Coke’s biggest rival, PepsiCo Inc., applauded the deal, which was aimed at creating more competition in the $21 billion European soft drink market.
The E.U.’s Competition commissioner, Mario Monti, said that commitments presented personally by Coca-Cola’s chief executive, Neville Isdell, in Brussels were “sufficient for a settlement decision, which will close a five-year probe.”
Coke has roughly half the European market, compared with about 10% for Purchase, N.Y.-based PepsiCo’s Pepsi-Cola unit. In America, Coke’s lead over Pepsi is smaller.
The changes include an end to exclusivity arrangements with stores or restaurants and allowing rival drinks into Coke-branded coolers. The aim, Mr. Monti said, is to let consumers choose what to buy “on the basis of price and personal preferences, rather than pick up a Coca-Cola product because it’s the only one on offer.”
The deal allows Atlanta-based Coke to avoid a fine and potentially years of continued legal wrangling. It would likely take effect in spring, after being translated and published in the E.U.’s Official Journal for a formal consultation period.
In a statement, Mr. Isdell welcomed the deal, saying it “provides clarity” about how E.U. competition rules ap ply to sales practices of Coke and its European bottlers.
“We have always sought to compete fairly in an increasingly competitive European nonalcoholic beverage marketplace,” he said.
PepsiCo, whose complaint against Coke initially sparked the E.U. case, praised it as well. A spokesman, Dick Detwiler, said the deal should increase competition and result in “significant changes” in the European carbonated soft drink market.

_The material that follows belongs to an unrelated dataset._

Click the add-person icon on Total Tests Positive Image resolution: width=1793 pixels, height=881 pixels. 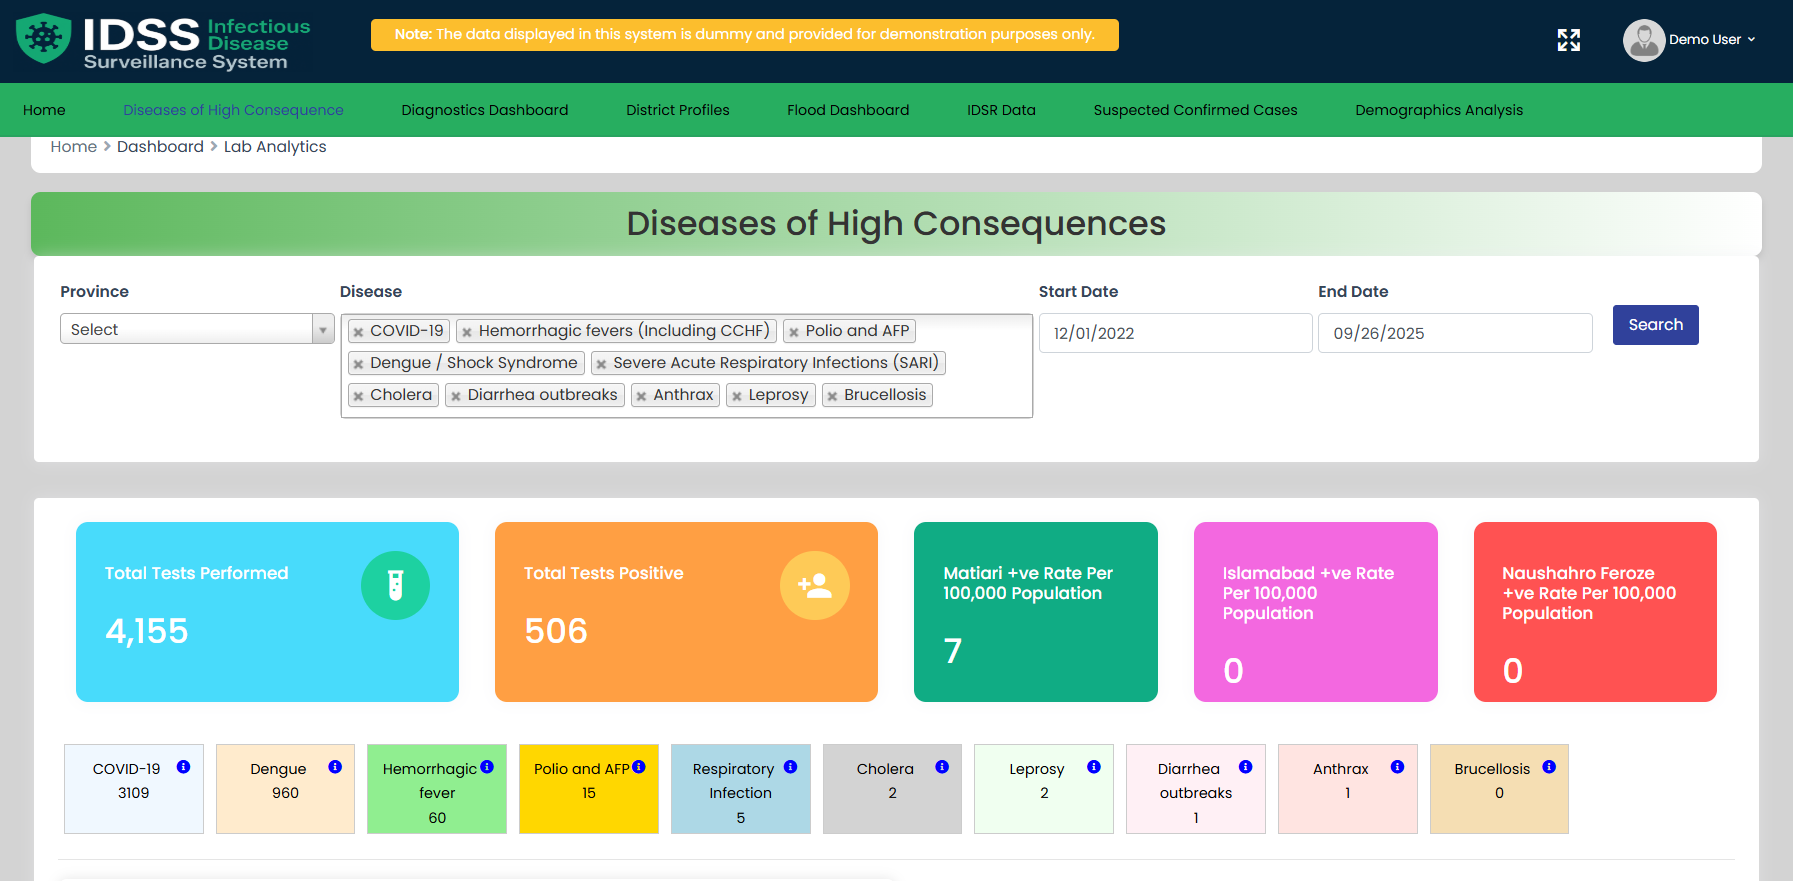814,586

A fine could be imposed later if Coke breaches the terms of the settlement. In afternoon trading on the New York Stock Exchange, Coca-Cola shares rose 32 cents to $39.56 while PepsiCo shares gained 14 cents to $49.13.
Under the five-year deal, Coke will scrap all rebates that require retailers to buy the same amount of Coke products or more each time. It also will no longer require that a customer who wants to buy best-selling regular Coke or Fanta Orange also take less-popular brands or offer rebates if they do or reserve shelf space for them.
It will also allow rivals to occupy 20% of the space inside its coolers, if its coolers are the only ones in the store.
Mr. Monti, whose term expires at the end of the month, was harshly criticized in America when he squashed General Electric Co.’s merger plans with Honeywell International in 2001, and again after issuing a sweeping ruling and record fine against Microsoft Corp. this year when settlement talks collapsed.
He said Coca-Cola was “seriously disposed” to reach a deal after the E.U.’s investigation, which included raids at bottlers across Europe in 1999 and 2000 and grew to a 100,000-plus page files.
“It was a difficult path to go down but I think we have now reached the end of it,” Mr. Monti said.